An efficient xarray backend for reading Dinkum Binary Data (DBD) files from Slocum ocean gliders. Slocum gliders are autonomous underwater vehicles widely used in oceanography to collect temperature, salinity, and other water-column measurements along sawtooth profiles.
This package provides native xarray support for DBD files, allowing you to read glider data directly into xarray Datasets without intermediate NetCDF conversion. The C++ binary parser (via pybind11) matches the performance of the original dbd2netCDF tool.
- Native xarray integration: Read DBD files directly with
xarray.open_dataset() - High performance: Efficient binary parsing matching dbd2netCDF performance
- Multiple file support: Easily concatenate multiple DBD files
- Flexible filtering: Select specific sensors and missions
- Automatic repair: Optional corrupted data recovery
- Full metadata: Preserves sensor units and file attributes
Requires Python 3.10+
pip install xarray-dbdFor the CLI tools only:
pipx install xarray-dbd # installs dbd2nc and mkone commandsOr install from source (requires a C++ compiler and CMake):
git clone https://github.com/mousebrains/dbd2netcdf-python
cd dbd2netcdf-python
pip install -e .import xarray as xr
import xarray_dbd as xdbd
# Method 1: Using xarray's open_dataset with engine parameter
ds = xr.open_dataset('test.sbd', engine='dbd')
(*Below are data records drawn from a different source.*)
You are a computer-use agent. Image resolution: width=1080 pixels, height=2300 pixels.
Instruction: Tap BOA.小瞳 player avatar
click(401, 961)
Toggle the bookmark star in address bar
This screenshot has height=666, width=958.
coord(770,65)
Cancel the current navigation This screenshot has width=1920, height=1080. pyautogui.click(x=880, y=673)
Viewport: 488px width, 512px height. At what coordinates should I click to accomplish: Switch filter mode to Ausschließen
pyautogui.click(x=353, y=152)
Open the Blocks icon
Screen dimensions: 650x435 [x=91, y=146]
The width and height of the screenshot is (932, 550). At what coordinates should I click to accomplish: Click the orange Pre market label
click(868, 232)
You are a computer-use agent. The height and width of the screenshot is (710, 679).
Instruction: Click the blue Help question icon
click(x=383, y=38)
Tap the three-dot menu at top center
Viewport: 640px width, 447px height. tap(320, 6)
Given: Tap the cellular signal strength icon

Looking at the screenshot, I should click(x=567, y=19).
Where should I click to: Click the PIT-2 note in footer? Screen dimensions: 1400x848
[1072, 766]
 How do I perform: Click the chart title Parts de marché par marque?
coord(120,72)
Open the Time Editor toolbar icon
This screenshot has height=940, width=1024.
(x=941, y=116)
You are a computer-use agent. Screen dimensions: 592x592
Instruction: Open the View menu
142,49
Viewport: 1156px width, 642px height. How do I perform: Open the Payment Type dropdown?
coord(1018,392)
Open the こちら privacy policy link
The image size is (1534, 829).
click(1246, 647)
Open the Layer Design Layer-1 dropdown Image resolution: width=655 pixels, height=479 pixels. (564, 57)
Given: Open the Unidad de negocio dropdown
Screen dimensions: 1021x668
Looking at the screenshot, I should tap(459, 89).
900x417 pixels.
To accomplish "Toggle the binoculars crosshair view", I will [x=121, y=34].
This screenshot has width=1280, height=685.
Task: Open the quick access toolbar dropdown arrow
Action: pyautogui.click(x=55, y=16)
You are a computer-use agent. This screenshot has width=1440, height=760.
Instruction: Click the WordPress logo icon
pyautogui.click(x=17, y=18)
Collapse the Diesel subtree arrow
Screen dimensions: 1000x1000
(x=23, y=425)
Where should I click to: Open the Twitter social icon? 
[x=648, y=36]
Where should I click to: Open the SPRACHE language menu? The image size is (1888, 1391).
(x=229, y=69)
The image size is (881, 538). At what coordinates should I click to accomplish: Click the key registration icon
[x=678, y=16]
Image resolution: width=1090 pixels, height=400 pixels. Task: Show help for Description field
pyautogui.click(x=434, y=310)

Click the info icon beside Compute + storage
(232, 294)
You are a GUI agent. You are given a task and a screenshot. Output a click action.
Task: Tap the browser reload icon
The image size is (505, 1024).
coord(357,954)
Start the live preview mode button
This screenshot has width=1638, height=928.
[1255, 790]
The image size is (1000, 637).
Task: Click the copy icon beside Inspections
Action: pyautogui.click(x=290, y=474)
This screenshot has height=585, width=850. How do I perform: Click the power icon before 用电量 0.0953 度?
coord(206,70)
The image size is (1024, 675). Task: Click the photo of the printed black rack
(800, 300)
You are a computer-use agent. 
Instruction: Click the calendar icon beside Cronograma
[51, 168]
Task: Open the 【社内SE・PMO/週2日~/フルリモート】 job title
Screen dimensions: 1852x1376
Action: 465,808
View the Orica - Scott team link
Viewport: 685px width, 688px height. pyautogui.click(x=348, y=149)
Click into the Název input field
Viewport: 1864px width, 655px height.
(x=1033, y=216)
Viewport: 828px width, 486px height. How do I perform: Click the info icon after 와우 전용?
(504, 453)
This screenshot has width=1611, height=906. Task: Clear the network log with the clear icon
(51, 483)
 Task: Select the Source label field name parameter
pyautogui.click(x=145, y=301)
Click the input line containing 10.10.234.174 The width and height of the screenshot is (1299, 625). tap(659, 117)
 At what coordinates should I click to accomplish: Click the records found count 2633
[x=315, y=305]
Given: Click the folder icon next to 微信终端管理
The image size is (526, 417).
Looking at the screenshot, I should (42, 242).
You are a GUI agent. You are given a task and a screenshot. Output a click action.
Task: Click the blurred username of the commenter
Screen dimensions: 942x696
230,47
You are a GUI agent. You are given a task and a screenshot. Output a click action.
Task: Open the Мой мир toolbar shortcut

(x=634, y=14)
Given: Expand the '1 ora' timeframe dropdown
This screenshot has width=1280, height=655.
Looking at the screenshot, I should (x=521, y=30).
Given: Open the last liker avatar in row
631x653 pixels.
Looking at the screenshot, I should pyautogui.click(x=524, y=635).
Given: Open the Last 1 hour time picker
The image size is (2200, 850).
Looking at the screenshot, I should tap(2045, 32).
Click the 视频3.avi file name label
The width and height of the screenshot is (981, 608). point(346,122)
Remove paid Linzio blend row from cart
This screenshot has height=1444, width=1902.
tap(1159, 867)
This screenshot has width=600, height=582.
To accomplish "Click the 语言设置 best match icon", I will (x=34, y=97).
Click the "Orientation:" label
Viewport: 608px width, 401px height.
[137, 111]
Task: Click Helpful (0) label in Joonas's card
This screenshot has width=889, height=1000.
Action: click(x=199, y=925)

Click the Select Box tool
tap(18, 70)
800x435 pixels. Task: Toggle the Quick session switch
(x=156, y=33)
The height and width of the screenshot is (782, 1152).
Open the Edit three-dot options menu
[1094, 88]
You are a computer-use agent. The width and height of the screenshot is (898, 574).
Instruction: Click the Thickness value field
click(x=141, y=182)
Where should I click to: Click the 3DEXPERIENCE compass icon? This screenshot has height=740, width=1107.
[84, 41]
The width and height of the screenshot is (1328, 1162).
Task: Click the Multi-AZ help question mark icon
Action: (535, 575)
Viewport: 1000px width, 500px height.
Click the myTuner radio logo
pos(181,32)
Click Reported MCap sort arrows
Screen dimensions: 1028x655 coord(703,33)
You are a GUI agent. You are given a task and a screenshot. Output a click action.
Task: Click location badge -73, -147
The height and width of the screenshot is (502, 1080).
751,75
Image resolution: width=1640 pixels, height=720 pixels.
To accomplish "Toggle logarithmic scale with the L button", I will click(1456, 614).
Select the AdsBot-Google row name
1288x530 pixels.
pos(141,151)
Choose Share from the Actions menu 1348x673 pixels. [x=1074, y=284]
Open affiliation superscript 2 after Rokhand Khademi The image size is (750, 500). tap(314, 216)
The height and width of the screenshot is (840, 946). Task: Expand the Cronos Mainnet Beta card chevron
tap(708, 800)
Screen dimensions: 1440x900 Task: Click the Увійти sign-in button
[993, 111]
# Method 2: Using convenience function
ds = xdbd.open_dbd_dataset('test.sbd')
# Access data
print(ds)
print(ds['m_present_time'])
print(ds['m_depth'])import xarray_dbd as xdbd
from pathlib import Path
# Get all sbd files
files = sorted(Path('.').glob('*.sbd'))
# Read and concatenate
ds = xdbd.open_multi_dbd_dataset(files)
print(f"Total records: {len(ds.i)}")
print(f"Variables: {list(ds.data_vars)}")# Only keep specific sensors
ds = xdbd.open_dbd_dataset(
'test.sbd',
to_keep=['m_present_time', 'm_depth', 'm_lat', 'm_lon']
)# Skip certain missions
ds = xdbd.open_multi_dbd_dataset(
files,
skip_missions=['initial.mi', 'status.mi']
)
# Or keep only specific missions
ds = xdbd.open_multi_dbd_dataset(
files,
keep_missions=['mission1.mi', 'mission2.mi']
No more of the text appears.